The OxNet-Ordered Universe 2019 seminar programme is in full swing with the 2019 cohort of school students aged 16-17 (Lower Sixth Form, Year 12) from the North-East. Students from Southmoor Academy, St Anthony’s, St Robert of Newminster, and Park View Academy, met earlier this week for the fourth part of their six-week seminar course, led by Ordered Universe team members, on their expert topics: Richard Bower (Durham) on Cosmology, Brian Tanner (Durham) on Physics, Joshua Harvey (Oxford) on Psychology, Nicola Polloni (Humboldt Berlin) on Philosophy and Translation, Colin Rennie (Sunderland) on Creativity and Giles Gasper (Durham) on History and Religious Studies. These take place in the entirely appropriate setting of St Peter’s Church, Sunderland, rich in its legacy for history of science as one of the home monasteries for Bede.
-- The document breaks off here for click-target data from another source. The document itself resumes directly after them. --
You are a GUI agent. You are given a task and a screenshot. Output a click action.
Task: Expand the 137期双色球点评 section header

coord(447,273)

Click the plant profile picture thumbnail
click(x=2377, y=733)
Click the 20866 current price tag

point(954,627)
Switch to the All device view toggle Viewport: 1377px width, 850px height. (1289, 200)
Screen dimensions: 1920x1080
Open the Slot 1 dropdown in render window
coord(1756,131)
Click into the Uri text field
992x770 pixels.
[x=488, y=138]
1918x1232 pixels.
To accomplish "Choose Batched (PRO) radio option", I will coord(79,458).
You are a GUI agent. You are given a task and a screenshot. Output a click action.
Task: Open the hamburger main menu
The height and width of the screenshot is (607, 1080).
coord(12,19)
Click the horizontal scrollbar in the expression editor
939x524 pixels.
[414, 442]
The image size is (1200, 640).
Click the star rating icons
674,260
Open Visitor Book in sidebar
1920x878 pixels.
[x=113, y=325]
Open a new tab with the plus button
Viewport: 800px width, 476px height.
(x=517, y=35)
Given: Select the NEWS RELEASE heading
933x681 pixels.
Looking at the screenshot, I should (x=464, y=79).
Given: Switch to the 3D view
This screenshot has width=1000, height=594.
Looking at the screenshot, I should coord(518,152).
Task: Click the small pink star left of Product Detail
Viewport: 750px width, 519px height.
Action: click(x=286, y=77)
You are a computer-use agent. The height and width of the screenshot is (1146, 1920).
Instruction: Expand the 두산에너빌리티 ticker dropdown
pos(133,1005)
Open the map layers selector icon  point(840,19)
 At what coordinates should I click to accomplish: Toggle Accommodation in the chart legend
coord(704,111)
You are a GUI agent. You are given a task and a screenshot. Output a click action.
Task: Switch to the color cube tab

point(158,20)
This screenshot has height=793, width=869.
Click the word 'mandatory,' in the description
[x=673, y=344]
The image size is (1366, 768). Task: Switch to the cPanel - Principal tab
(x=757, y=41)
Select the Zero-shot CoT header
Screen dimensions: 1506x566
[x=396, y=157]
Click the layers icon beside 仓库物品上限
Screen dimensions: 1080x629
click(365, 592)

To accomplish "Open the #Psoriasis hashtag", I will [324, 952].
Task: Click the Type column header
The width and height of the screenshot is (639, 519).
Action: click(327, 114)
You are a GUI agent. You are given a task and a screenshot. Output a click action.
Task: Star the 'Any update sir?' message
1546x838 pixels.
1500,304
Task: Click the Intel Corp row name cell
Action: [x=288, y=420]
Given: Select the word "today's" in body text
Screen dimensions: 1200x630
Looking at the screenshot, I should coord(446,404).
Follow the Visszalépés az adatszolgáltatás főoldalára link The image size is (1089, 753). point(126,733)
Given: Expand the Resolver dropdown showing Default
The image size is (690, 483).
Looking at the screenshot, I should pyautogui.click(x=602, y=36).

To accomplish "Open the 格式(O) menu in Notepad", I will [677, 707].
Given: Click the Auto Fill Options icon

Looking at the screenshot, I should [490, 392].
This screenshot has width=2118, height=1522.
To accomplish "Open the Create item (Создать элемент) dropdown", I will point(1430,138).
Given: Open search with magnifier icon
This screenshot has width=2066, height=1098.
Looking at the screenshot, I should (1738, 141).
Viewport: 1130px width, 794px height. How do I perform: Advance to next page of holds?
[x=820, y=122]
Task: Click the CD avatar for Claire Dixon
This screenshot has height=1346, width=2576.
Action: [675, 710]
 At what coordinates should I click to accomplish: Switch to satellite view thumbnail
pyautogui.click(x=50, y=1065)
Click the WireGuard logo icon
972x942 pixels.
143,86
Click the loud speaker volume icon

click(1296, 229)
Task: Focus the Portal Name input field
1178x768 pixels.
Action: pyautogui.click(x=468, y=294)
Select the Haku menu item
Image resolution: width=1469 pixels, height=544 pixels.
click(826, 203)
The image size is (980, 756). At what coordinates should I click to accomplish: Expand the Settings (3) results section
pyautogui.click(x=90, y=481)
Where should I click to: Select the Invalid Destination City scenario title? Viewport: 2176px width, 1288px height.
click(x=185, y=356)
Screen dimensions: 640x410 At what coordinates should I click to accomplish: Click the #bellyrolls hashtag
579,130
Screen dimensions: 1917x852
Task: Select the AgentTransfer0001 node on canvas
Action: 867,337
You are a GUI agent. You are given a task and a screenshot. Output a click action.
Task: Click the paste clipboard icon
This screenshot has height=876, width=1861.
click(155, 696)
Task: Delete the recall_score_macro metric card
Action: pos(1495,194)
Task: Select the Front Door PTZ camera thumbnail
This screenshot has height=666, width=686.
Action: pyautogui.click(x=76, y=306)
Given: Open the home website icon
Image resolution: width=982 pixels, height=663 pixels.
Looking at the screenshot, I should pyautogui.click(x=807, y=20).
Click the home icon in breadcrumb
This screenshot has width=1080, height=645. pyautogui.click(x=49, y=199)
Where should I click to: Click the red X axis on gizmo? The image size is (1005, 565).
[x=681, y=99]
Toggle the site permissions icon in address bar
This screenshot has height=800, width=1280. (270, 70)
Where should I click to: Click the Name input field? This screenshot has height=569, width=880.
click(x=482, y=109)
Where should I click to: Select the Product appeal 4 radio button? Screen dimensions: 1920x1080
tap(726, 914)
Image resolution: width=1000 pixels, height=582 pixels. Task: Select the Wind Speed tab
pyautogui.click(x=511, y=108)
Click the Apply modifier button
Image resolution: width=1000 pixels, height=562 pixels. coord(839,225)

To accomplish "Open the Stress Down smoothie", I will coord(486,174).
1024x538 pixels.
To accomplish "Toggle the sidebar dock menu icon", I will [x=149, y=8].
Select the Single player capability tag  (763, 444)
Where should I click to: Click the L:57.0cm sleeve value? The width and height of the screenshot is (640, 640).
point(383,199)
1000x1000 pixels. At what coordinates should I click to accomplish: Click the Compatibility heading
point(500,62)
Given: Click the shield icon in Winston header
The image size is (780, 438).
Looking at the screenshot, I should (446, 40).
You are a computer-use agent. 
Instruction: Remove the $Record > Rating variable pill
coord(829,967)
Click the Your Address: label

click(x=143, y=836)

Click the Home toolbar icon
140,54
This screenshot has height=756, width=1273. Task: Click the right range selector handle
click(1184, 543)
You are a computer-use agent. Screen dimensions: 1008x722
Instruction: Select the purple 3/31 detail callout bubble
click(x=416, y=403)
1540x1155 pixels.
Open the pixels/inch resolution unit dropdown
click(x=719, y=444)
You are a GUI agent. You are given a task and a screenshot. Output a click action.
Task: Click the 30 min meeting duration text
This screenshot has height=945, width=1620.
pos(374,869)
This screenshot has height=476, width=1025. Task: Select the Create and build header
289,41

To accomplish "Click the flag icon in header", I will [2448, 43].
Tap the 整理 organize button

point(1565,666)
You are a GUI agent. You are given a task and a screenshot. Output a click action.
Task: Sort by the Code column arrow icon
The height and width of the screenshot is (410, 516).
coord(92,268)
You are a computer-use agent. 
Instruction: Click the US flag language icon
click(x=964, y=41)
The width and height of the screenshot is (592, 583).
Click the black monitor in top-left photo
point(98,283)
Claire Ungley, the OxNet North-East co-ordinator had the following thoughts on the fourth seminar session, which was led by Nicola Polloni from the Humboldt Universität zu Berlin:
Seminar 4 of the OxNet series was focused around Translation and Philosophy. Students prepared for the session by completing reading on medieval translators and works that were translated from Arabic into Latin. They then discussed the definitions of key words, including philosophy, epistemology, knowledge, and the differences between ‘natural’ and ‘supernatural’ phenomena. Students quickly understood that definitions in medieval times differ to our perceptions today – what we categorise as philosophy, science and superstition is often at odds with medieval thinkers. For example, creating an elixir to make humans immortal might have been a scientific endeavour in medieval times, but now is seen as superstition. From this, students examined a set of stones including fool’s gold, and evaluated a translated recipe to create gold by Michael Scot. Although many centuries have passed, alchemy still interests academics today. For example, Larry Principe of John Hopkins University has recreated medieval alchemical recipes, and evaluated the chemistry behind what actually happens. By the end of the session, students had a good idea of what makes science and philosophy different – science gives you an answer, whereas philosophy gives you a question.
More to come, and we’re so excited to hear more from the students about their thoughts on medieval and modern art and science.